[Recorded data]

===

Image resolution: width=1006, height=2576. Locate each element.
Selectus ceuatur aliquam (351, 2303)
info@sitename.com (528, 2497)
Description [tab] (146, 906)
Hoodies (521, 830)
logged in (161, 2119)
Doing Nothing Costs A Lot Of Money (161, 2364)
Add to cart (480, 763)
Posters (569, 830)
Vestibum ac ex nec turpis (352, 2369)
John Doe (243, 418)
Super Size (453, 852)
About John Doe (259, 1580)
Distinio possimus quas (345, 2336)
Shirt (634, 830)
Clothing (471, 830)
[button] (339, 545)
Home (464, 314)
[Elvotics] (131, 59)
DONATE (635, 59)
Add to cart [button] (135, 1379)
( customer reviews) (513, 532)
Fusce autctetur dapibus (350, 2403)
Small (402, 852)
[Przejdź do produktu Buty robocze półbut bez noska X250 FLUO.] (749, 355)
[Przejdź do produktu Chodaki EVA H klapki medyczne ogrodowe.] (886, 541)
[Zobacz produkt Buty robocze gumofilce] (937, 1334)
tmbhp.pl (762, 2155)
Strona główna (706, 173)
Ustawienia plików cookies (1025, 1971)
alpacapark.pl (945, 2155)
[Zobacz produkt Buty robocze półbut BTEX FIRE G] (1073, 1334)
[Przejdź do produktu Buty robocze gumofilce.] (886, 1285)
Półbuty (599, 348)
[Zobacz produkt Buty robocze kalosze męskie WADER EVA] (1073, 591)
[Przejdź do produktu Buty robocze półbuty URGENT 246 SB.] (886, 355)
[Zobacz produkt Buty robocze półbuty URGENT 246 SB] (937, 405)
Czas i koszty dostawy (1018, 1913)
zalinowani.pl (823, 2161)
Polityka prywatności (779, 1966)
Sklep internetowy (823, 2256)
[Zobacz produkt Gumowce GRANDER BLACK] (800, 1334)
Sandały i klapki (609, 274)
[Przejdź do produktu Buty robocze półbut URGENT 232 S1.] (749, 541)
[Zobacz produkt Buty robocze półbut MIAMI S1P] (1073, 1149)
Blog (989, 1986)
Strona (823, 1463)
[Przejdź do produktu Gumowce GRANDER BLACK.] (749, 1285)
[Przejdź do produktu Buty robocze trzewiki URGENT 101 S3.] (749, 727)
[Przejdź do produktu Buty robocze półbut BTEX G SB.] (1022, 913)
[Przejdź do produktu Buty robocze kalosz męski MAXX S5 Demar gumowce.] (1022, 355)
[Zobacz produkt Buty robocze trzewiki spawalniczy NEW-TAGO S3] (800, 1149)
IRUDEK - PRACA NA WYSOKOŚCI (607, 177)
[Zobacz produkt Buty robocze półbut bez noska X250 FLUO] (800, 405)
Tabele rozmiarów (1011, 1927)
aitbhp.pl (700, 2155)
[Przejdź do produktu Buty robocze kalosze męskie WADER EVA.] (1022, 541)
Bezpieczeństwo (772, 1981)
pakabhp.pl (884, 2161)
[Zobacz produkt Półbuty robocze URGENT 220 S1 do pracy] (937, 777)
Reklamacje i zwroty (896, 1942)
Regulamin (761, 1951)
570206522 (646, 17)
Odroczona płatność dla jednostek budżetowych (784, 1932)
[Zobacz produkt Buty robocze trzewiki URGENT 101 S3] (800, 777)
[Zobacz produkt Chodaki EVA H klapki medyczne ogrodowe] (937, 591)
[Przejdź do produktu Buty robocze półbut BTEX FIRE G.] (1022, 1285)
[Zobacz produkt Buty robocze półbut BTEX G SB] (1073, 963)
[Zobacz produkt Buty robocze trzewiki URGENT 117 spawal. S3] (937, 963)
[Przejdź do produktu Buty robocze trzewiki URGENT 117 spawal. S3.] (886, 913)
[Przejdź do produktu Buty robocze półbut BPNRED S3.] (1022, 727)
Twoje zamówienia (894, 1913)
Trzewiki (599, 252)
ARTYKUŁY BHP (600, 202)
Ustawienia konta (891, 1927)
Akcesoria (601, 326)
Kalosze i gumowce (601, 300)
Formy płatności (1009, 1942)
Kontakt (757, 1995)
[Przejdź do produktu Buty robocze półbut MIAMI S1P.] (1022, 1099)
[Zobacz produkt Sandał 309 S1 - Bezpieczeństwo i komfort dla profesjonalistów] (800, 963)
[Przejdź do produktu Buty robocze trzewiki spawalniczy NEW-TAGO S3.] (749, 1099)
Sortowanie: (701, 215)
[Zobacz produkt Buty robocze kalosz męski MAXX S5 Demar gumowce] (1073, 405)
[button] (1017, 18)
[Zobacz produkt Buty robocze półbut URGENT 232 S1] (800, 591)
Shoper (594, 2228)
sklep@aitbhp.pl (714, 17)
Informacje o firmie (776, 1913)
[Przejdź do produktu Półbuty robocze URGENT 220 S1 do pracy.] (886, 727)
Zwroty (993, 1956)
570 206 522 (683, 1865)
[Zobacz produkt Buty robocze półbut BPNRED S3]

===

The task: Of the entries listed above, reproduce only the lines starting at the line containing "[Zobacz produkt Buty robocze kalosze" and ending at the line containing "[Przejdź do produktu Buty robocze półbut URGENT". Include both, exactly as they stand.

Response area:
[Zobacz produkt Buty robocze kalosze męskie WADER EVA] (1073, 591)
[Przejdź do produktu Buty robocze półbuty URGENT 246 SB.] (886, 355)
[Zobacz produkt Buty robocze półbuty URGENT 246 SB] (937, 405)
Czas i koszty dostawy (1018, 1913)
zalinowani.pl (823, 2161)
Polityka prywatności (779, 1966)
Sklep internetowy (823, 2256)
[Zobacz produkt Gumowce GRANDER BLACK] (800, 1334)
Sandały i klapki (609, 274)
[Przejdź do produktu Buty robocze półbut URGENT 232 S1.] (749, 541)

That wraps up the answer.